The MadCatz Tekken Tag Tournament 2 FightStick is going to give you performance as close to an actual arcade cabinet as you are going to get. There are no cut corners. There are no weak points. From the Sanwa OBSF-30 arcade action buttons to the Sanwa JLF stick to the wireless driver that sends your inputs precisely and with no discernable lag, this is the gold standard in tournament quality fighting game arcade sticks. Some may prefer Seimitsu style buttons or bat-top sticks, but those modifications can all be made with ease and are purely a matter of preference and a lateral change in performance.
As I mentioned before, this configuration is my favorite of all MadCatz Tournament Edition FightStick models. It’s light, comfortable in your lap, and seems to perform just as well at your thousandth match as it did at your first. There is only one flaw I can mention in design for this stick, and it is that this version does not seem to come with the alternate artwork top panel that was included with the Tekken Tag Tournament 2 FightStick versions for PS3 and Xbox 360 for the same price. The artwork that is included is definitely bold and unique in that it looks like the stick busted up and out of the glass and gives the stick a definite aesthetic like it just got pulled from a street brawl.
This being a full-blown tournament quality stick featuring licensed artwork and material might normally allow MadCatz to be able to draw a premium price.
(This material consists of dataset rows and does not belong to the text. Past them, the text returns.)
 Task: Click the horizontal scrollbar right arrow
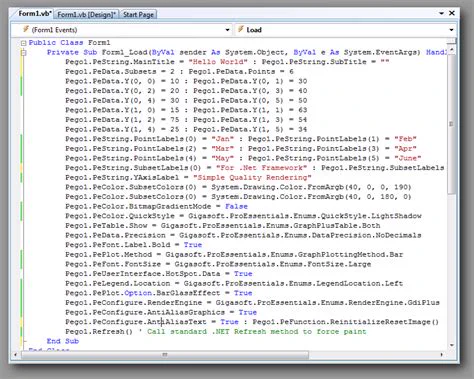[x=442, y=355]
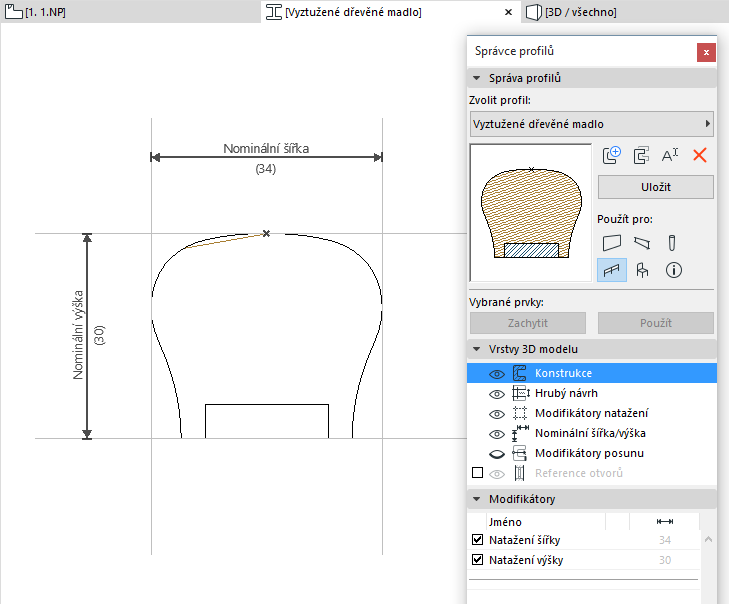Show the Modifikátory posunu layer
The width and height of the screenshot is (729, 604).
click(x=496, y=453)
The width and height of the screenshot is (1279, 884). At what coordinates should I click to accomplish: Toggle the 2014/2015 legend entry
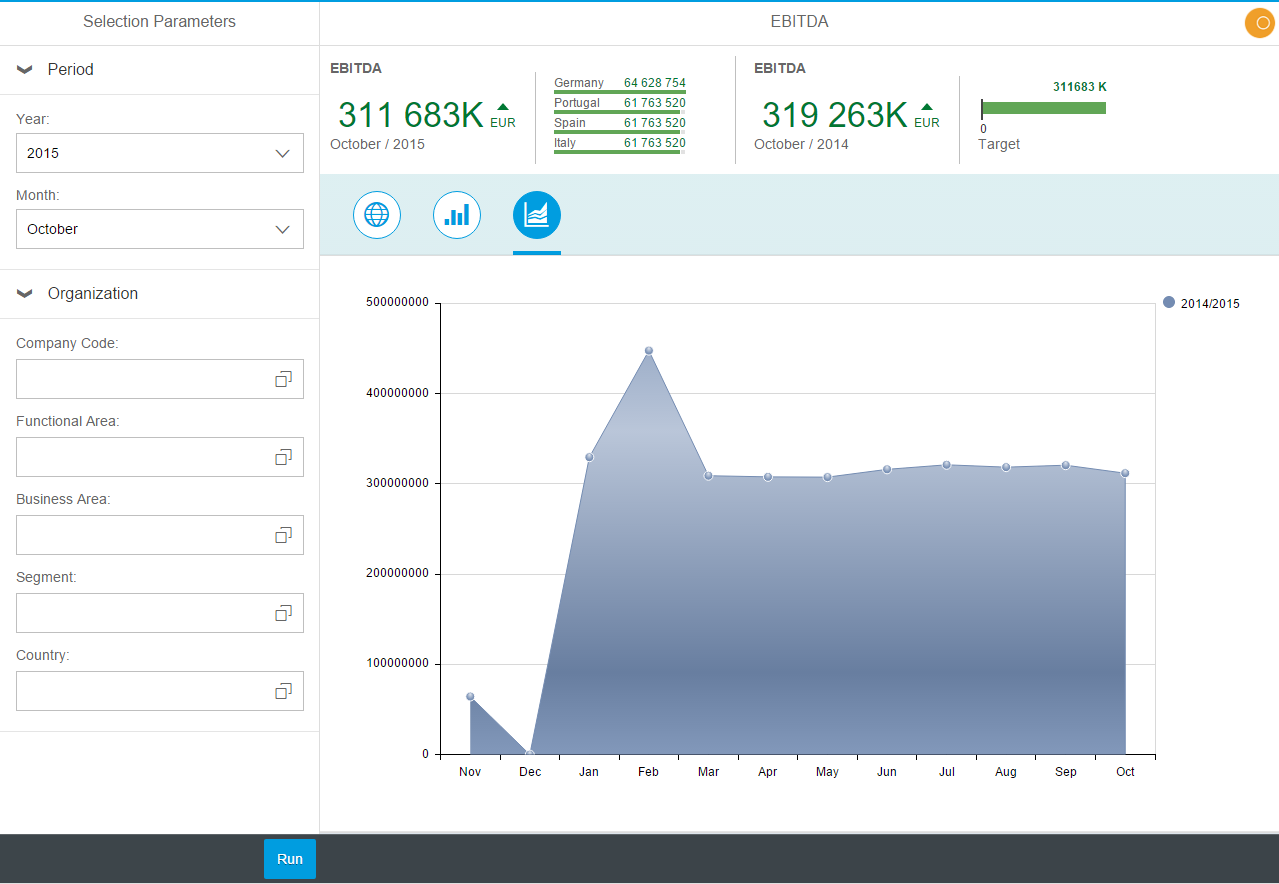1201,303
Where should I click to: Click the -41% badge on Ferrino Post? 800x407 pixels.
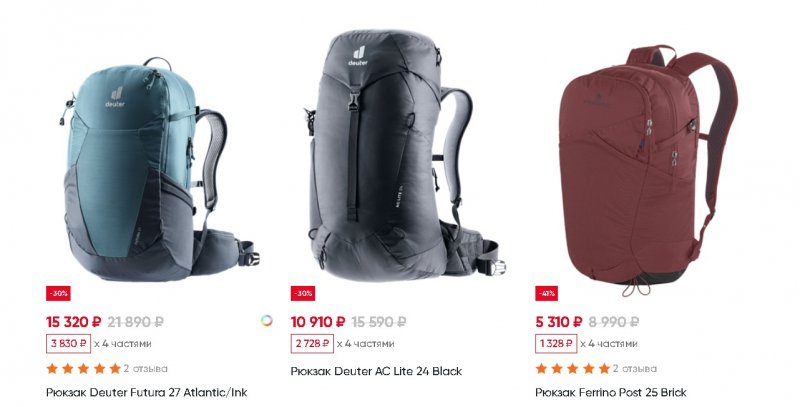click(547, 294)
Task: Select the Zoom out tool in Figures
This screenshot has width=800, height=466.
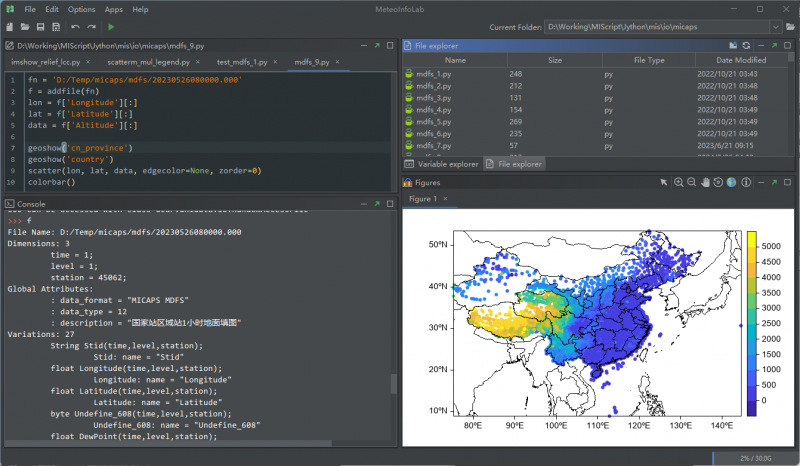Action: (692, 182)
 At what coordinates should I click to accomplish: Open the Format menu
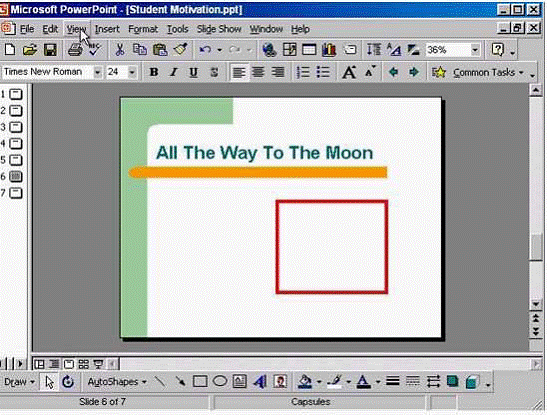(143, 29)
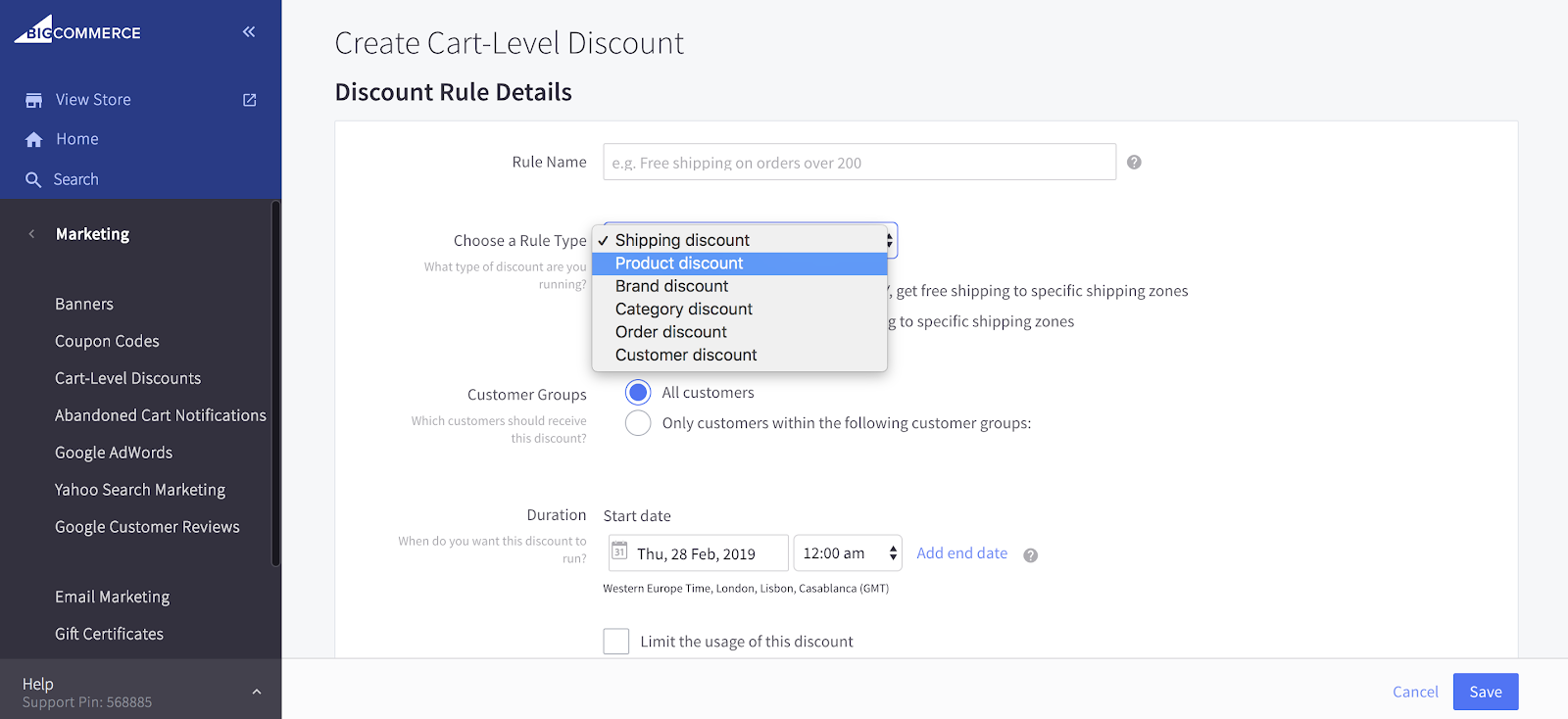Click the Save button

tap(1485, 692)
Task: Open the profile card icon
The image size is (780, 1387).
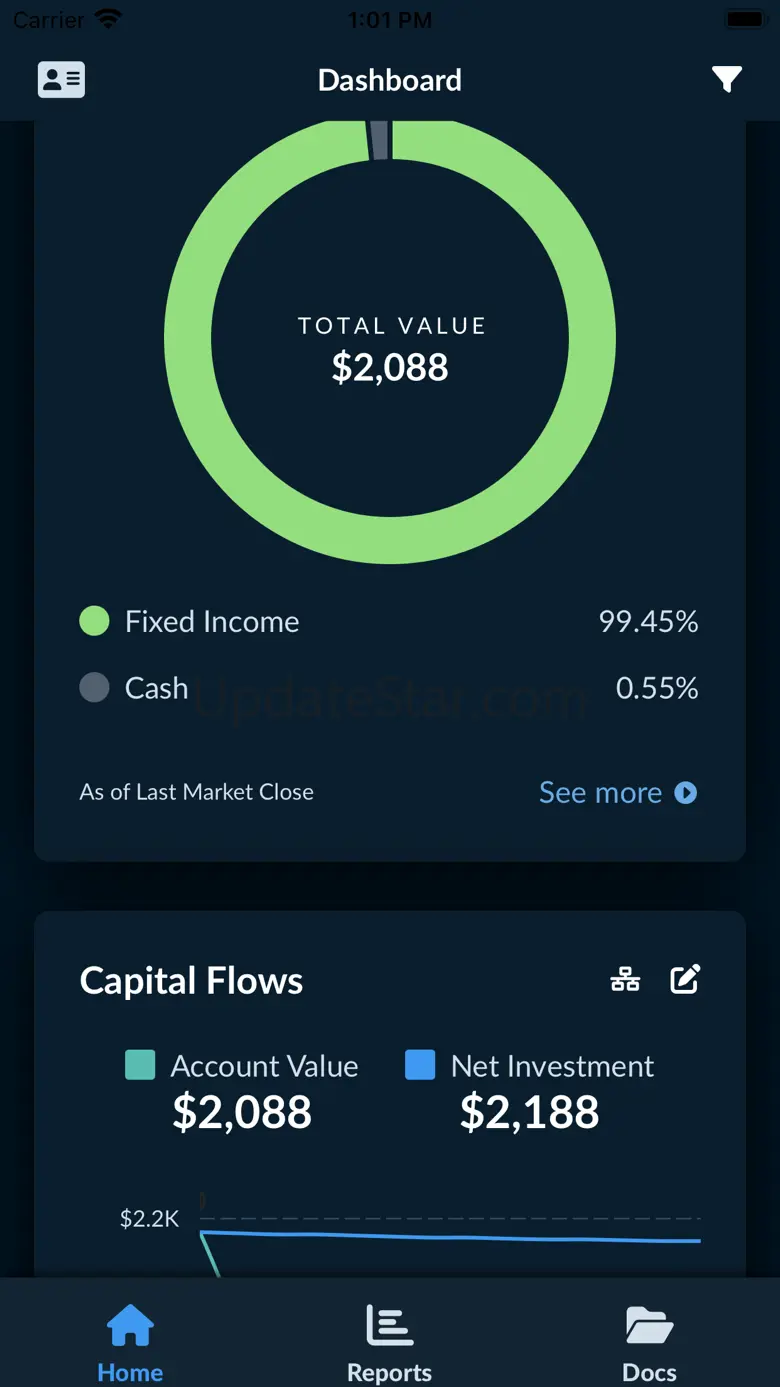Action: (x=61, y=80)
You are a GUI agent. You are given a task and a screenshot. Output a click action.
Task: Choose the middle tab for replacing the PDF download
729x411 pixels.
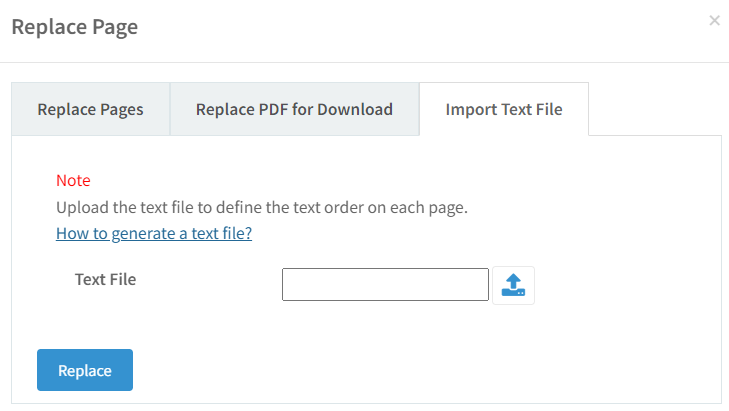pos(294,109)
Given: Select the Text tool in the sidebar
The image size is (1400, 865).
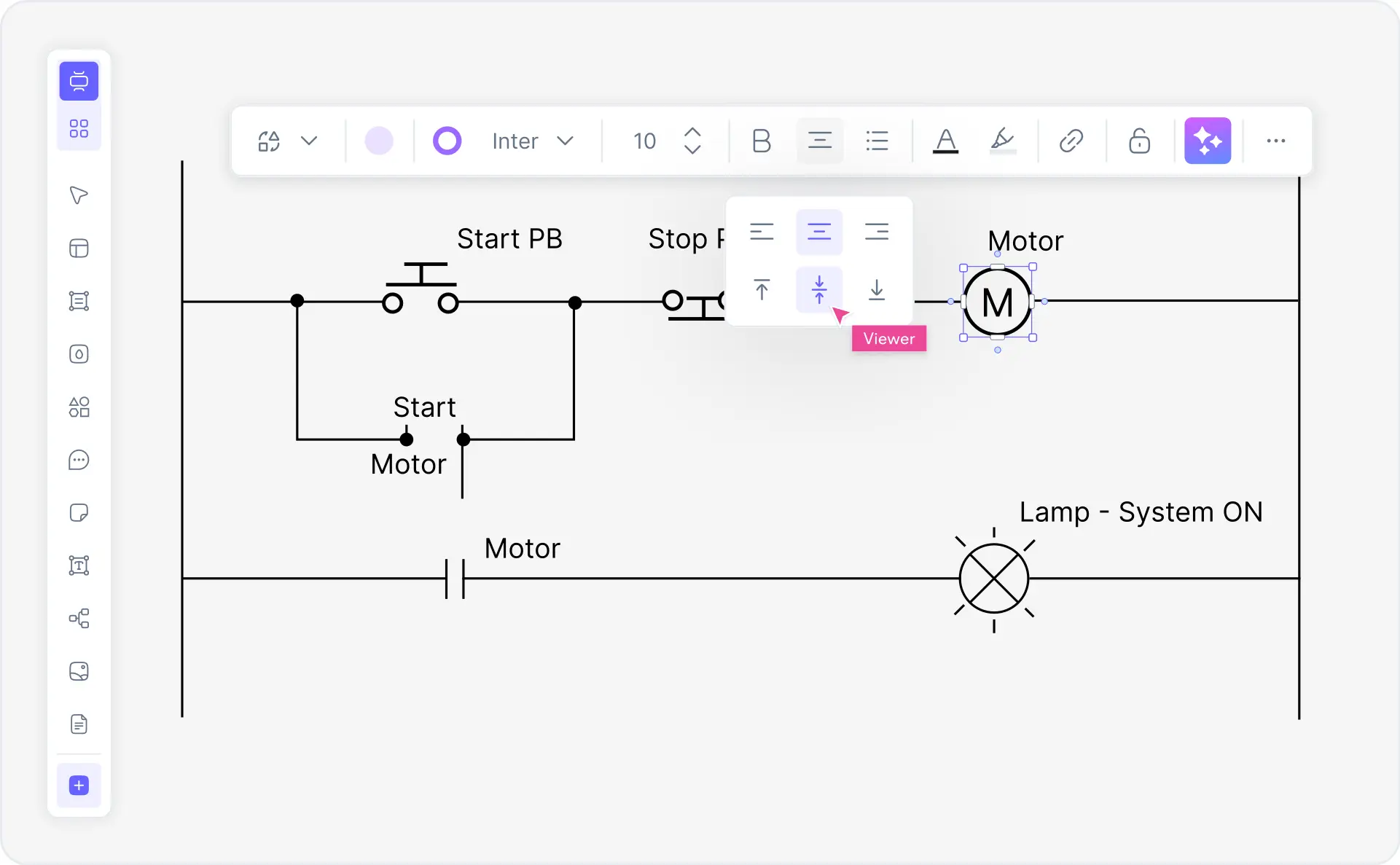Looking at the screenshot, I should pyautogui.click(x=79, y=566).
MadCatz has instead kept the pricing even across the Wii U, PlayStation 3, and Xbox 360. The one slightly puzzling aspect to this offering when considering value is the fact that for the same price, the PS3 and Xbox 360 versions are actually Tournament Edition S+ (note the plus) meaning they come with a bit more padding on the bottom and a second plexi-panel on top with alternate artwork. They aren’t wireless, but the Wii U version doesn’t offer a wired mode either. For this, we’ll take the value down a notch but overall if you’re a fighting game fan and want to be able to have your moves come out precisely and accurately for hundreds or thousands of hours of use, you absolutely cannot go wrong with this stick.